Die einzige erfolgreiche sozialistische Revolution in Deutschland fand nicht 1918 statt ? sondern 1948 bis 1953. Sie bestand aus der Währungsreform von 1948 und wurde dann mit den Lastenausgleichsgesetzen durch eine CDU-geführte Bundesregierung abgeschlossen.(1) Ergebnis war die Entschuldung des Staates nach dem Zweiten Weltkrieg und eine erhebliche Umverteilung von Vermögen. So wurde die Grundlage für das beispiellose Wirtschaftswunder der Fünfzigerjahre gelegt ? ganz im Gegensatz zur lähmenden Stagnation nach dem Ersten Weltkrieg.

Nach der Herstellung der deutschen Einheit wurde dann die Frage diskutiert, ob in dieser historischen Stunde nicht die Erfahrungen mit dem Lastenausgleich genutzt werden können, um die deutsche Einheit zu finanzieren. Aber diese Chance wurde in der Euphorie der Vereinigung vertan. Die Einheit wurde auf Pump finanziert ? mit katastrophalen Folgen. Heute ist die Lage der Republik dramatischer als je zuvor. Wir brauchen eine nationale Kraftanstrengung ? einen Neuanfang. Deshalb wird es Zeit, die Gedanken von 1952 und 1992 wieder aufzugreifen.


Denn sie wissen nicht mehr, was sie tun

Die diesjährige Regierungserklärung der Kanzlerin war ein Ausdruck der Hilflosigkeit. Der durchaus realistischen Analyse der Situation folgte nichts außer dem Prinzip Hoffnung. Dass das nicht gut gehen kann, ahnen nicht nur die Fachleute. Zynismus und Ratlosigkeit dominierten denn auch in den Kommentaren.

Der deutsche Staat ist mit 1,6 Billionen Euro verschuldet. Bis 2013 wird die Verschuldung der öffentlichen Haushalte auf zwei Billionen Euro angewachsen sein.(2) Während sich das Nettovermögen der privaten Haushalte seit der Wende 1990 verdoppelt hat, haben sich die öffentlichen Schulden verdreifacht. Heute gehen bereits 17 Prozent der Steuereinnahmen des Bundes nur für die Zinsen für Schulden der Vergangenheit drauf.

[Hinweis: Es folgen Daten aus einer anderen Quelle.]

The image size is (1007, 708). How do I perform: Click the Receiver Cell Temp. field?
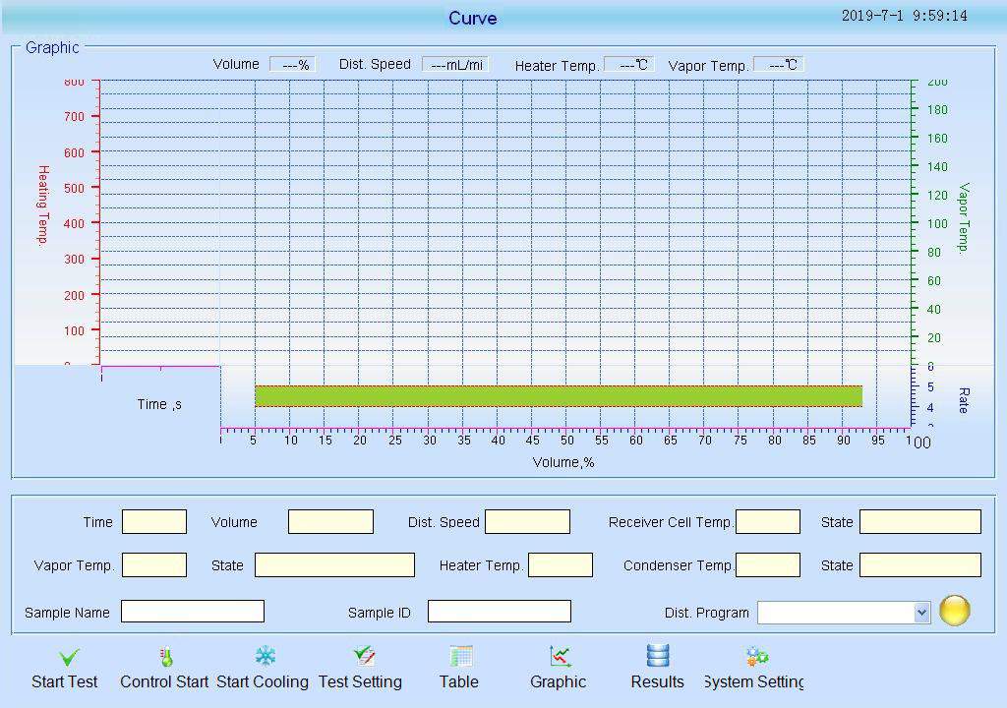[x=767, y=522]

Schon angesichts dieser Zahlen müssen die Fantasien der FDP und CSU von Steuersenkungen in Milliardenhöhe an der Realität zerschellen. Wenn in einer Phase drastisch wachsender Neuverschuldung Steuersenkungen in Höhe von mehr als 30 Milliarden Euro versprochen werden, dann beweist das nur, dass Ideologien immer noch den nüchternen Blick auf die Realität vernebeln. Allein die Vorgaben der EU werden schon zu Milliarden-Einsparungen zwingen. Weitere Einschnitte ins soziale Netz sind programmiert.

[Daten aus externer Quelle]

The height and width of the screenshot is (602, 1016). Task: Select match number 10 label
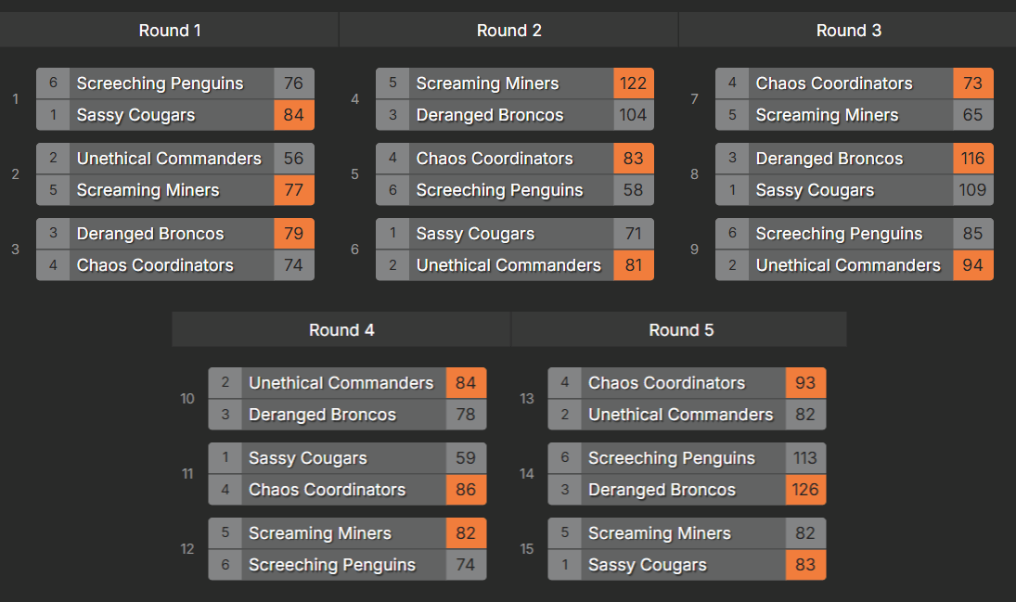click(187, 399)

Noch brisanter wird es aber, wenn wir einen Blick in die Haushalte der Länder und Kommunen werfen. Ich war 14 Jahre Landtagsabgeordneter in Schleswig-Holstein. Deswegen kann ich über Pressemitteilungen des Steuerzahlerbundes, die weitere Milliarden-Einsparungen bei den Ländern fordern, nur noch den Kopf schütteln. Wir haben in neun Jahren rot-grüner Regierung fast zehn Prozent der Stellen abgebaut und nahezu das gesamte Vermögen des Landes verkauft. Wir haben dafür Prügel in Kindergärten, Schulen und Hochschulen bezogen, von der Polizei und Justiz und dem Beamtenbund ganz zu schweigen. Und trotzdem ist die Neuverschuldung kontinuierlich gewachsen. Die danach folgende große Koalition kapitulierte trotz großer Ankündigungen beim Stellenabbau völlig. Selbst die noch unter Rot-Grün konzipierte große Verwaltungsreform, bei der Landkreise und Landesbehörden zusammengelegt und neu organisiert werden sollten, scheiterte an den Kommunalpolitikern von CDU und SPD. Als die Regierung dann einknickte, ging gar nichts mehr, und die Regierung verendete in einem Rosenkrieg von gegenseitigen Schuldzuweisungen.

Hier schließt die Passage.